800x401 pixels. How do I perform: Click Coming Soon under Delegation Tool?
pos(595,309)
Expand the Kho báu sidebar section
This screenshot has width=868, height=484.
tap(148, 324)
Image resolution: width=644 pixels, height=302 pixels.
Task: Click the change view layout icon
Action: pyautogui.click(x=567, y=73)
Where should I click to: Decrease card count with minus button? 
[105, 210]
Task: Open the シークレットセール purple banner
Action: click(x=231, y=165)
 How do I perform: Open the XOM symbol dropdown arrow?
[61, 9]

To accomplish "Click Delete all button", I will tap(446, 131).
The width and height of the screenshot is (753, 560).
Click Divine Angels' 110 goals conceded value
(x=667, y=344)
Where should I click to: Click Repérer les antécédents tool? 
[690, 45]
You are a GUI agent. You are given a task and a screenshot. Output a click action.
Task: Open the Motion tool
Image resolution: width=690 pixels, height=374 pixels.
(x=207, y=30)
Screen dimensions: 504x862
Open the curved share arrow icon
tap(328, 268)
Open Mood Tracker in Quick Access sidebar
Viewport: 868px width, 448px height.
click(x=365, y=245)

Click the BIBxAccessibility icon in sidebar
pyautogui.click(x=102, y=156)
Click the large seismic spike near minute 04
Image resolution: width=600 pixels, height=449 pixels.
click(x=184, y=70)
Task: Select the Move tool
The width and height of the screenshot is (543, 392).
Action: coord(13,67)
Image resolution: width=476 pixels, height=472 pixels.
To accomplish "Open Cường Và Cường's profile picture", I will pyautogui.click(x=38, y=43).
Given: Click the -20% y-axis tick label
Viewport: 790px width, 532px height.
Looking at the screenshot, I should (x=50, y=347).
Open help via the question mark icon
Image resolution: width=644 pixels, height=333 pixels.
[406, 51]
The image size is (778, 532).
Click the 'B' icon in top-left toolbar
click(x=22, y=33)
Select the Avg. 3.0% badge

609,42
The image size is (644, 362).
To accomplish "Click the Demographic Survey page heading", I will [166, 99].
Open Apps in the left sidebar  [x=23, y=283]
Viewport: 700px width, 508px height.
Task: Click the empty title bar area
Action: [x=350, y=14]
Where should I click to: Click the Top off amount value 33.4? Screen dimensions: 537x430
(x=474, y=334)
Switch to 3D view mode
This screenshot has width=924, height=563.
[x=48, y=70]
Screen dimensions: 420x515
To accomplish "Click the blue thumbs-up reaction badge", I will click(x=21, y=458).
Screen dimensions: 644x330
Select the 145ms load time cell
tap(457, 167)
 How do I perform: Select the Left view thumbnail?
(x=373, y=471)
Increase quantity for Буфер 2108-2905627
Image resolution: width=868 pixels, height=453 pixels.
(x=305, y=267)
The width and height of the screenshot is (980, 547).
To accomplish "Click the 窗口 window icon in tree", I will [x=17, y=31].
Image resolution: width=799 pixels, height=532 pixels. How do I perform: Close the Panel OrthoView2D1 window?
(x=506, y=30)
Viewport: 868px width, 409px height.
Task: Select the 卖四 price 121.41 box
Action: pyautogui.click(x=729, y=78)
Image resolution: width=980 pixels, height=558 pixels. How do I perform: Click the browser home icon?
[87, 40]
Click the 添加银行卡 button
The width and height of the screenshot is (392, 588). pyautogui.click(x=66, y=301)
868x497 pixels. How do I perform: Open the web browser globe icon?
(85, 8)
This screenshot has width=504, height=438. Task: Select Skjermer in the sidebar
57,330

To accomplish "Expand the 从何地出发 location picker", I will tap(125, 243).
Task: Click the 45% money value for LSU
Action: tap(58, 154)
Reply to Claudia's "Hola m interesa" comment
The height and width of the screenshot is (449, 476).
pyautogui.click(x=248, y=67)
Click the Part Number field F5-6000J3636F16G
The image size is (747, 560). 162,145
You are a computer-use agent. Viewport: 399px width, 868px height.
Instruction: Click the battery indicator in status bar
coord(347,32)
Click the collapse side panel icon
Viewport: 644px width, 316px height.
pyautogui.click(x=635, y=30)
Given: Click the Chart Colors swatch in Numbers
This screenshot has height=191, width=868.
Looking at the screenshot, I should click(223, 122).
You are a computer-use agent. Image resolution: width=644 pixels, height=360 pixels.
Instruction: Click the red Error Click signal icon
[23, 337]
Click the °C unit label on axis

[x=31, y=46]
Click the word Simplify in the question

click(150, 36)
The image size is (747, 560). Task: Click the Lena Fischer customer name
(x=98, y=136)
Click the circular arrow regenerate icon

+-------+

_PROMPT_
Without dropping a single line, output the records above exactly.

_SOLVED PROBLEM_
800x401 pixels. How do I perform: Click Coming Soon under Delegation Tool?
pos(595,309)
Expand the Kho báu sidebar section
This screenshot has width=868, height=484.
tap(148, 324)
Image resolution: width=644 pixels, height=302 pixels.
Task: Click the change view layout icon
Action: pyautogui.click(x=567, y=73)
Where should I click to: Decrease card count with minus button? 
[105, 210]
Task: Open the シークレットセール purple banner
Action: click(x=231, y=165)
 How do I perform: Open the XOM symbol dropdown arrow?
[61, 9]

To accomplish "Click Delete all button", I will tap(446, 131).
The width and height of the screenshot is (753, 560).
Click Divine Angels' 110 goals conceded value
(x=667, y=344)
Where should I click to: Click Repérer les antécédents tool? 
[690, 45]
You are a GUI agent. You are given a task and a screenshot. Output a click action.
Task: Open the Motion tool
Image resolution: width=690 pixels, height=374 pixels.
(x=207, y=30)
Screen dimensions: 504x862
Open the curved share arrow icon
tap(328, 268)
Open Mood Tracker in Quick Access sidebar
Viewport: 868px width, 448px height.
click(x=365, y=245)

Click the BIBxAccessibility icon in sidebar
pyautogui.click(x=102, y=156)
Click the large seismic spike near minute 04
Image resolution: width=600 pixels, height=449 pixels.
click(x=184, y=70)
Task: Select the Move tool
The width and height of the screenshot is (543, 392).
Action: coord(13,67)
Image resolution: width=476 pixels, height=472 pixels.
To accomplish "Open Cường Và Cường's profile picture", I will pyautogui.click(x=38, y=43).
Given: Click the -20% y-axis tick label
Viewport: 790px width, 532px height.
Looking at the screenshot, I should (x=50, y=347).
Open help via the question mark icon
Image resolution: width=644 pixels, height=333 pixels.
[406, 51]
The image size is (778, 532).
Click the 'B' icon in top-left toolbar
click(x=22, y=33)
Select the Avg. 3.0% badge

609,42
The image size is (644, 362).
To accomplish "Click the Demographic Survey page heading", I will [166, 99].
Open Apps in the left sidebar  [x=23, y=283]
Viewport: 700px width, 508px height.
Task: Click the empty title bar area
Action: [x=350, y=14]
Where should I click to: Click the Top off amount value 33.4? Screen dimensions: 537x430
(x=474, y=334)
Switch to 3D view mode
This screenshot has width=924, height=563.
[x=48, y=70]
Screen dimensions: 420x515
To accomplish "Click the blue thumbs-up reaction badge", I will click(x=21, y=458).
Screen dimensions: 644x330
Select the 145ms load time cell
tap(457, 167)
 How do I perform: Select the Left view thumbnail?
(x=373, y=471)
Increase quantity for Буфер 2108-2905627
Image resolution: width=868 pixels, height=453 pixels.
(x=305, y=267)
The width and height of the screenshot is (980, 547).
To accomplish "Click the 窗口 window icon in tree", I will [x=17, y=31].
Image resolution: width=799 pixels, height=532 pixels. How do I perform: Close the Panel OrthoView2D1 window?
(x=506, y=30)
Viewport: 868px width, 409px height.
Task: Select the 卖四 price 121.41 box
Action: pyautogui.click(x=729, y=78)
Image resolution: width=980 pixels, height=558 pixels. How do I perform: Click the browser home icon?
[87, 40]
Click the 添加银行卡 button
The width and height of the screenshot is (392, 588). pyautogui.click(x=66, y=301)
868x497 pixels. How do I perform: Open the web browser globe icon?
(85, 8)
This screenshot has width=504, height=438. Task: Select Skjermer in the sidebar
57,330

To accomplish "Expand the 从何地出发 location picker", I will tap(125, 243).
Task: Click the 45% money value for LSU
Action: tap(58, 154)
Reply to Claudia's "Hola m interesa" comment
The height and width of the screenshot is (449, 476).
pyautogui.click(x=248, y=67)
Click the Part Number field F5-6000J3636F16G
The image size is (747, 560). 162,145
You are a computer-use agent. Viewport: 399px width, 868px height.
Instruction: Click the battery indicator in status bar
coord(347,32)
Click the collapse side panel icon
Viewport: 644px width, 316px height.
pyautogui.click(x=635, y=30)
Given: Click the Chart Colors swatch in Numbers
This screenshot has height=191, width=868.
Looking at the screenshot, I should click(223, 122).
You are a computer-use agent. Image resolution: width=644 pixels, height=360 pixels.
Instruction: Click the red Error Click signal icon
[23, 337]
Click the °C unit label on axis

[x=31, y=46]
Click the word Simplify in the question

click(150, 36)
The image size is (747, 560). Task: Click the Lena Fischer customer name
(x=98, y=136)
Click the circular arrow regenerate icon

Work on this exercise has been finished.